Extracted records:
▬▬▬▬▬▬
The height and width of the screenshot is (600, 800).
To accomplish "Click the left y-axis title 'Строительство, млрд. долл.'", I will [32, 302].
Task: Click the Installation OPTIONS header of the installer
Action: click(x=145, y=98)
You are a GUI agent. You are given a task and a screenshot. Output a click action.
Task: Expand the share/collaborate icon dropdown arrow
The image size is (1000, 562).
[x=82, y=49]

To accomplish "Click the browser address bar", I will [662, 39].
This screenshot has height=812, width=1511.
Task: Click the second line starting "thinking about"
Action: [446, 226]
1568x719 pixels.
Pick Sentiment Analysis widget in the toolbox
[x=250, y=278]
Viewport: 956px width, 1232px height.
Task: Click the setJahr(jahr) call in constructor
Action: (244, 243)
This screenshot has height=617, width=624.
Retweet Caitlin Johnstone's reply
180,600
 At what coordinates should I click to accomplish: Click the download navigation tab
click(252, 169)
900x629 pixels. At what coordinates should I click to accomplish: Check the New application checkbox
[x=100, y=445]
▬▬▬▬▬▬
What you have to do:
Your answer must be the lines from the one containing "1568x719 pixels." to the last line of the entries, repeated exactly and with nothing else.

Solution to the exercise:
1568x719 pixels.
Pick Sentiment Analysis widget in the toolbox
[x=250, y=278]
Viewport: 956px width, 1232px height.
Task: Click the setJahr(jahr) call in constructor
Action: (244, 243)
This screenshot has height=617, width=624.
Retweet Caitlin Johnstone's reply
180,600
 At what coordinates should I click to accomplish: Click the download navigation tab
click(252, 169)
900x629 pixels. At what coordinates should I click to accomplish: Check the New application checkbox
[x=100, y=445]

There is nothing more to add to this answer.